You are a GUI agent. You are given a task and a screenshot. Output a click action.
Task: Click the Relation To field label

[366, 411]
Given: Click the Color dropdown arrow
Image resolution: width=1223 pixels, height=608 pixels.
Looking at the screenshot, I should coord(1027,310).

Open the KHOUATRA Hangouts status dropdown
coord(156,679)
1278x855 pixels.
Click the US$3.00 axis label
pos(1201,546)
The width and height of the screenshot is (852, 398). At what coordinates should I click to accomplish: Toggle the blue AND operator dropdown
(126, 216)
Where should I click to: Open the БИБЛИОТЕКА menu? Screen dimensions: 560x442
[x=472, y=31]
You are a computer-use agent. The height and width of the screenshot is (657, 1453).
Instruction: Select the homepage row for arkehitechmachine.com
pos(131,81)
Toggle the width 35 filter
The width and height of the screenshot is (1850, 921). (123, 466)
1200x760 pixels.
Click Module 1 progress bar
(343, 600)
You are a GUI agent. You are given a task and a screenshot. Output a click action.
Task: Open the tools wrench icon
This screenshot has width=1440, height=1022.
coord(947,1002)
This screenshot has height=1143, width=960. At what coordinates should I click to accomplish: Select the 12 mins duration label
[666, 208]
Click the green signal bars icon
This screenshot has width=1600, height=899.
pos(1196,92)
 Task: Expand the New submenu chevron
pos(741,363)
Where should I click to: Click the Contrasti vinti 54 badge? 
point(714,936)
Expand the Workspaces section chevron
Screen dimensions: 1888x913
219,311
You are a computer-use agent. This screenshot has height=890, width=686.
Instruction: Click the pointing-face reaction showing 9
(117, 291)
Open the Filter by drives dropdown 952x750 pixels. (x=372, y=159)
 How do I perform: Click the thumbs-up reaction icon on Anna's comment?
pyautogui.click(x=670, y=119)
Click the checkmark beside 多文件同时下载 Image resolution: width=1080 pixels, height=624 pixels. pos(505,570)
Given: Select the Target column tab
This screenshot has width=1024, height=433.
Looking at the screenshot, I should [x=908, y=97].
==========
> What is being asked:
The answer must consist of every entry, set down exactly as given.

> Response below:
You are a GUI agent. You are given a task and a screenshot. Output a click action.
Task: Click the Relation To field label

[366, 411]
Given: Click the Color dropdown arrow
Image resolution: width=1223 pixels, height=608 pixels.
Looking at the screenshot, I should coord(1027,310).

Open the KHOUATRA Hangouts status dropdown
coord(156,679)
1278x855 pixels.
Click the US$3.00 axis label
pos(1201,546)
The width and height of the screenshot is (852, 398). At what coordinates should I click to accomplish: Toggle the blue AND operator dropdown
(126, 216)
Where should I click to: Open the БИБЛИОТЕКА menu? Screen dimensions: 560x442
[x=472, y=31]
You are a computer-use agent. The height and width of the screenshot is (657, 1453).
Instruction: Select the homepage row for arkehitechmachine.com
pos(131,81)
Toggle the width 35 filter
The width and height of the screenshot is (1850, 921). (123, 466)
1200x760 pixels.
Click Module 1 progress bar
(343, 600)
You are a GUI agent. You are given a task and a screenshot. Output a click action.
Task: Open the tools wrench icon
This screenshot has width=1440, height=1022.
coord(947,1002)
This screenshot has height=1143, width=960. At what coordinates should I click to accomplish: Select the 12 mins duration label
[666, 208]
Click the green signal bars icon
This screenshot has width=1600, height=899.
pos(1196,92)
 Task: Expand the New submenu chevron
pos(741,363)
Where should I click to: Click the Contrasti vinti 54 badge? 
point(714,936)
Expand the Workspaces section chevron
Screen dimensions: 1888x913
219,311
You are a computer-use agent. This screenshot has height=890, width=686.
Instruction: Click the pointing-face reaction showing 9
(117, 291)
Open the Filter by drives dropdown 952x750 pixels. (x=372, y=159)
 How do I perform: Click the thumbs-up reaction icon on Anna's comment?
pyautogui.click(x=670, y=119)
Click the checkmark beside 多文件同时下载 Image resolution: width=1080 pixels, height=624 pixels. pos(505,570)
Given: Select the Target column tab
This screenshot has width=1024, height=433.
Looking at the screenshot, I should [x=908, y=97].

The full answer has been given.